* [Problem to solve] Restate word for word the lines from the one bearing "Task: Click the tree pane vertical scrollbar" through the end of the entries below, and leave every picture out.
=== Section Start ===
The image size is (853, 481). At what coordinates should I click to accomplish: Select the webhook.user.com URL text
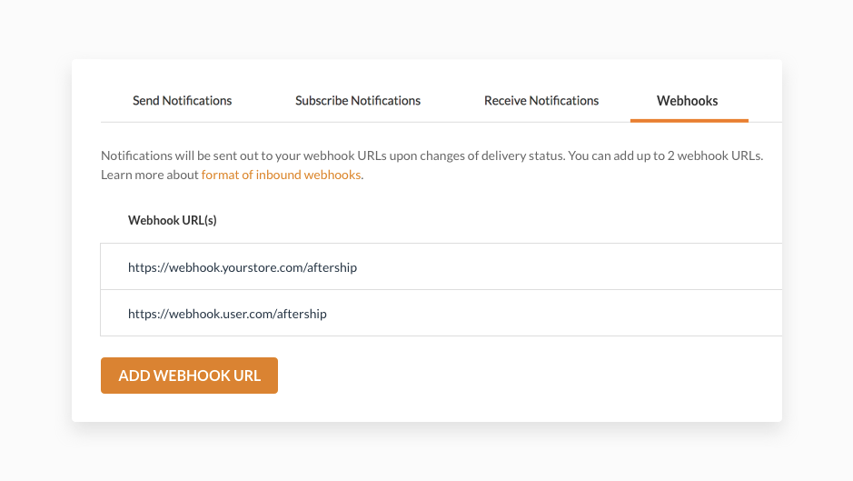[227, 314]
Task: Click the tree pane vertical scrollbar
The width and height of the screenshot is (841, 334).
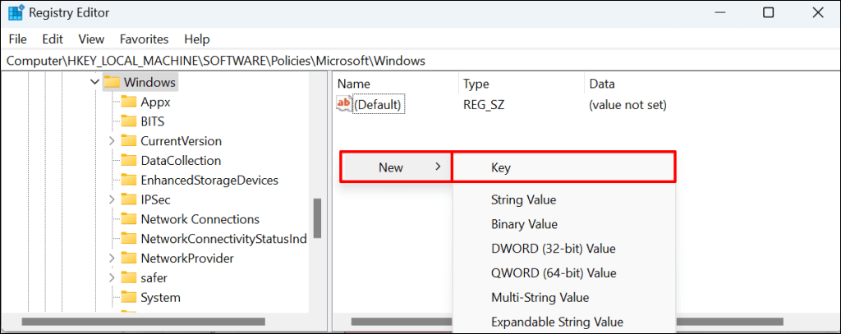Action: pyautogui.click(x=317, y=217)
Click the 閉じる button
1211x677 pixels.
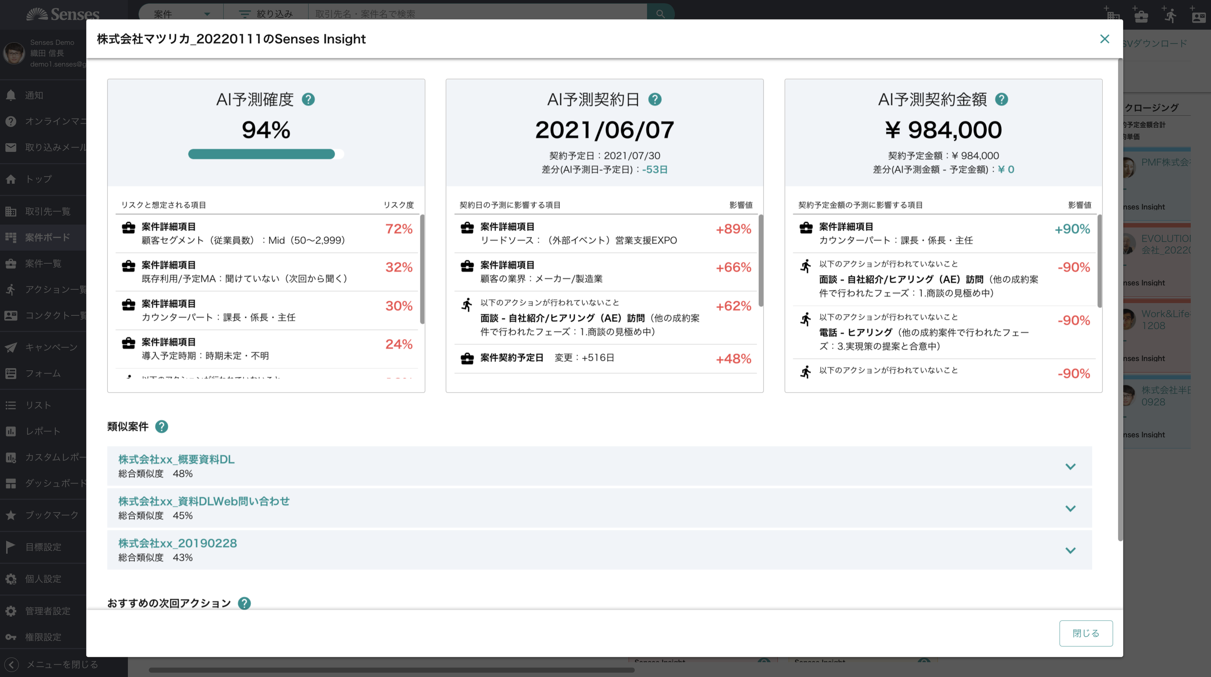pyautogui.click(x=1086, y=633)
=== Section End ===
* [Solution to the exercise]
Task: Click the tree pane vertical scrollbar
The width and height of the screenshot is (841, 334).
Action: pyautogui.click(x=317, y=217)
Click the 閉じる button
1211x677 pixels.
pyautogui.click(x=1086, y=633)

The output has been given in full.